I've been around the world: Europe, The Middle East, The Far East, and the South Pacific.  I've learned a smattering of language in every country I spent more than a few weeks in: Spanish, Turkish, Japanese, Thai, Tugolog, & Chinook Jargon has been passed down for 4 generations.  I once meant 2 exchange students who came into the restuarantI was running, one from Turkey, the other from Japan.  I spoke to them both in their own languages and spent the next hour violating the rules of the exchange program by telling them both what certain words from their native language were in the other person's language.  They both insisted on having their picture taken with me as they hadn't expected to find such a cultured gentleman in the USA.

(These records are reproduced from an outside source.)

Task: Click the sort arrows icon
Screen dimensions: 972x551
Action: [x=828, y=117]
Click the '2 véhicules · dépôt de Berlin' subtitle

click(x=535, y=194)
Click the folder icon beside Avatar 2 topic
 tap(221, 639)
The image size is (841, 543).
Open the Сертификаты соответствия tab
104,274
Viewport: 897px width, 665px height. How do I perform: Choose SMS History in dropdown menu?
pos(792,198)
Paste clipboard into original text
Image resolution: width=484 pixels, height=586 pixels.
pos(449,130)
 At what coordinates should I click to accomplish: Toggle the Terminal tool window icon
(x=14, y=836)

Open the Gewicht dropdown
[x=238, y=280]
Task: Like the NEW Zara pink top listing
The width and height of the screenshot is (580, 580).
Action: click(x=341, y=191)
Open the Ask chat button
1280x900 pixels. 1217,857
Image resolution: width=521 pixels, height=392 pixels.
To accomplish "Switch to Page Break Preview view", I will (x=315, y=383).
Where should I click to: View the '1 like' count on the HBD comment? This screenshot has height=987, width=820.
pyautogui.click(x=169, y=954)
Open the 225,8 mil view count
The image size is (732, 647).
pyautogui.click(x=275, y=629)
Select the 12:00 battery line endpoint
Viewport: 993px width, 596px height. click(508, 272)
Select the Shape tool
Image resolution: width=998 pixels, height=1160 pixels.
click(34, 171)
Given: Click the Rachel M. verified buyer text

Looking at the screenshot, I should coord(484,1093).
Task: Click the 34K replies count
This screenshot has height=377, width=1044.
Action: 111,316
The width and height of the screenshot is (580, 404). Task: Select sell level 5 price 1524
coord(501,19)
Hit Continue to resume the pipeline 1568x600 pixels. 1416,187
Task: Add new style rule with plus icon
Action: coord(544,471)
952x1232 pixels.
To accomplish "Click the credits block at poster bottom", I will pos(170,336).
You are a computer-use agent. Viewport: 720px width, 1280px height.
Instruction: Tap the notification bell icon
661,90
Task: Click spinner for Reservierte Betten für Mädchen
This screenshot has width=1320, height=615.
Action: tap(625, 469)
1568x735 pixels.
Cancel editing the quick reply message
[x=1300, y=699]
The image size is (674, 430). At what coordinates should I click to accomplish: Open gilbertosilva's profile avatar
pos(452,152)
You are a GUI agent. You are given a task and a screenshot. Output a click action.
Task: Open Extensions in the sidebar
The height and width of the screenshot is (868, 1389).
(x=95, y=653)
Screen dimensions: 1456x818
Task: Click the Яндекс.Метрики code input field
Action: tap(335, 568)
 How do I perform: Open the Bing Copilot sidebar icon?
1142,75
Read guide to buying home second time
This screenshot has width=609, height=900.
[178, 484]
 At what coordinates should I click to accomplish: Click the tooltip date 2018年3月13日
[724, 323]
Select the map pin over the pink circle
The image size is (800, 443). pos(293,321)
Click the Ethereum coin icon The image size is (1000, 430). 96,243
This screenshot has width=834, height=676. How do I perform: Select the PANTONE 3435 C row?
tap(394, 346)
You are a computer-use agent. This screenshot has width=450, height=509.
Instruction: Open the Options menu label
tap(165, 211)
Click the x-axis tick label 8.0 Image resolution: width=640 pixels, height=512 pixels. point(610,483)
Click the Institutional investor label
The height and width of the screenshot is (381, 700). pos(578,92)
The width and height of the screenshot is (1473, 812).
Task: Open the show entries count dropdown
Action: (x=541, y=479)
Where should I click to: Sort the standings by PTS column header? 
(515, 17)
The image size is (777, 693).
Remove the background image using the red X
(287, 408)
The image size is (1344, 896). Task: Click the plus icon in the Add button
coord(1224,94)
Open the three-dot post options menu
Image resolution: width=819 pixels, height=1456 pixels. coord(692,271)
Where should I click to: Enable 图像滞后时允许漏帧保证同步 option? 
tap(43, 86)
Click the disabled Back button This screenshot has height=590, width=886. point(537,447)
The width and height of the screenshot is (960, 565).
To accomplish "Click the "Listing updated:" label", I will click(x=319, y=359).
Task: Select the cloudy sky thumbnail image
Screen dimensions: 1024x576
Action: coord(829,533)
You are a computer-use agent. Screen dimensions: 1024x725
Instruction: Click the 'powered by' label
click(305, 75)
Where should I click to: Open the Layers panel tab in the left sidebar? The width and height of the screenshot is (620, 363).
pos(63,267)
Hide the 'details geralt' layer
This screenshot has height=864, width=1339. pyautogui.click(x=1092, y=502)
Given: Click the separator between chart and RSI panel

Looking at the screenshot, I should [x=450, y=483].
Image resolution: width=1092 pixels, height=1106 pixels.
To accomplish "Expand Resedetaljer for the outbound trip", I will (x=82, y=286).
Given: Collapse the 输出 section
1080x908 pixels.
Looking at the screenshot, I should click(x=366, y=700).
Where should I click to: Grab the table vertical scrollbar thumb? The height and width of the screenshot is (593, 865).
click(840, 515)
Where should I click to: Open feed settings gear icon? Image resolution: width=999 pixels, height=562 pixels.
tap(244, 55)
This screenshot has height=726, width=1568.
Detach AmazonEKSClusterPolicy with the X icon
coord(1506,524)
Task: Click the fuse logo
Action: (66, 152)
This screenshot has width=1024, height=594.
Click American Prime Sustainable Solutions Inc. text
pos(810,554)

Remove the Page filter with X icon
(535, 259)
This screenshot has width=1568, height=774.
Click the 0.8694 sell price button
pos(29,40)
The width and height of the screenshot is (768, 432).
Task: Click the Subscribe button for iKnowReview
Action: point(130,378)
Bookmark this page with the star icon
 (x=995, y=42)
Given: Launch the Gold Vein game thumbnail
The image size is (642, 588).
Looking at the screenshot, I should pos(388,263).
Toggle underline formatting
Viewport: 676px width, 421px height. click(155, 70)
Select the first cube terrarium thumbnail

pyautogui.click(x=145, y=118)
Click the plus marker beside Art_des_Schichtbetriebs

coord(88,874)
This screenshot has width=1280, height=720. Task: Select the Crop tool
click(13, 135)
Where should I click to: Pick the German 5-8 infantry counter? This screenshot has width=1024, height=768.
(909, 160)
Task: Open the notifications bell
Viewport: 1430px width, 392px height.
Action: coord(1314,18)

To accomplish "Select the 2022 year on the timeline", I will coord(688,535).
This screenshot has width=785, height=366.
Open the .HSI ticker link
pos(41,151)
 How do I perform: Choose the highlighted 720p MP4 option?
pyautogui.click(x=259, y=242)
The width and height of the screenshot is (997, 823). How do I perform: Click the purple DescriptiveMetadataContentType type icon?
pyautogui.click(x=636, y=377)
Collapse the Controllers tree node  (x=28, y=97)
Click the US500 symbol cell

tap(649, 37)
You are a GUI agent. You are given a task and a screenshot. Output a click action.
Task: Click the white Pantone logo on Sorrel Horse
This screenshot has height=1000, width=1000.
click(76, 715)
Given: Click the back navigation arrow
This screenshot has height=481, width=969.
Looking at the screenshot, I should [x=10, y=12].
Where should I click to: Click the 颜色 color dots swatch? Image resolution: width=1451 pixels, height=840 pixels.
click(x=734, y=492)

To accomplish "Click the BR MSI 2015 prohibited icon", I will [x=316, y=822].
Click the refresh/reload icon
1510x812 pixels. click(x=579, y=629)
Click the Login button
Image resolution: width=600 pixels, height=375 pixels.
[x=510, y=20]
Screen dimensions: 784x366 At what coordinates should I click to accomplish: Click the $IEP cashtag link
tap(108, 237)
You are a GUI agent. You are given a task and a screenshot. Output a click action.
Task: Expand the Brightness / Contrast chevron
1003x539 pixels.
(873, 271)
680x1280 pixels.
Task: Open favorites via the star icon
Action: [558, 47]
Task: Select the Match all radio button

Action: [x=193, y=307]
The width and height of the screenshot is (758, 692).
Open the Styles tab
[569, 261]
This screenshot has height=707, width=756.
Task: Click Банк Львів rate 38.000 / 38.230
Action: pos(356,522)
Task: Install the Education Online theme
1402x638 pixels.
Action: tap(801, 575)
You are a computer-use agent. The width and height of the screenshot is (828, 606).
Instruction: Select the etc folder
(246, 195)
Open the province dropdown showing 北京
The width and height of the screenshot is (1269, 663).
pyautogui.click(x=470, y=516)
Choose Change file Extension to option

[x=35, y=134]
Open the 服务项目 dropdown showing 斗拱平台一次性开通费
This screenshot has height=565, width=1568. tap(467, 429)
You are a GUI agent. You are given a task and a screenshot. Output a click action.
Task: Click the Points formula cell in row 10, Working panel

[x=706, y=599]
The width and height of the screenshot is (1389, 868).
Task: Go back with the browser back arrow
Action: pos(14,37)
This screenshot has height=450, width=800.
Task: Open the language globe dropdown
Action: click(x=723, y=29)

I have found that a person does not need a college degree to be a genius (i.e. Bill Gates).  That just because a person has a college degree doesn't mean he's educated or enlightened.  I've meant a number of narrow minded, research doctorate, educated idiots that couldn't see beyond the end of their noses.

You're belittling makes you seem like the latter.  Yes, you know a lot about cold weather beekeeping, but you seem bent on ridiculing things that I and others, like Michael Bush, have proven to ourselves through repetition time and time again.  A true educator never stops learning, nor does he pish-posh ideas he hasn't debunked through experiment himself.

A few sayings I had passed down from my Grand & Greatgrandparents:  "A narrow mind as no room for new information," and, "A man who claims to know everything, doesn'r recognize his own ignorance."

>>Are you saying that I need badly every honey kilo from my hives?
Exactly, from your postings on this forum that is precisely the impression I've developed.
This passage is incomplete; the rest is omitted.